Stored data entries
• • • •
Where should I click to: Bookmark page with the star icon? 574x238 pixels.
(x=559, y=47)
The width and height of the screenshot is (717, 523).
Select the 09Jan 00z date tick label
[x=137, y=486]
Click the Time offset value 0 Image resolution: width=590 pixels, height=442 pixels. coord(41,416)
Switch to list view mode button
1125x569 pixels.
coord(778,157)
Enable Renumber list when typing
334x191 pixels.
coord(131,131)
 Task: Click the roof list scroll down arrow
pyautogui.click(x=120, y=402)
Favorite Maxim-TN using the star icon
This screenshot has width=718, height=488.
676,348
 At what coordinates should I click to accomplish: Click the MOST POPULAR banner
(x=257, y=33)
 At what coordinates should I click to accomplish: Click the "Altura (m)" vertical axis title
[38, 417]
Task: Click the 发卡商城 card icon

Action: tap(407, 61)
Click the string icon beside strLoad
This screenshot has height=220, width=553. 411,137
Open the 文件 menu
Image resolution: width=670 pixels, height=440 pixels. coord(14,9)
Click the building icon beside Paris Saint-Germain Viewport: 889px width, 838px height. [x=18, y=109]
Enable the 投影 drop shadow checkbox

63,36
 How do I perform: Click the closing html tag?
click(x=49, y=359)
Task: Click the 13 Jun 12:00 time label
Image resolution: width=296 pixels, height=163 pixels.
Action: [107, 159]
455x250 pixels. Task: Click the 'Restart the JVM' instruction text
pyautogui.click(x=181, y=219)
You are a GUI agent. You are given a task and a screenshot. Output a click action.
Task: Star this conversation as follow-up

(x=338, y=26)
• • • •
* Aim of the task
Extract the lines above from the one containing "Task: Click the 13 Jun 12:00 time label" to the last line, both included, exactly as written.

* Solution for this exercise
Task: Click the 13 Jun 12:00 time label
Image resolution: width=296 pixels, height=163 pixels.
Action: [107, 159]
455x250 pixels. Task: Click the 'Restart the JVM' instruction text
pyautogui.click(x=181, y=219)
You are a GUI agent. You are given a task and a screenshot. Output a click action.
Task: Star this conversation as follow-up

(x=338, y=26)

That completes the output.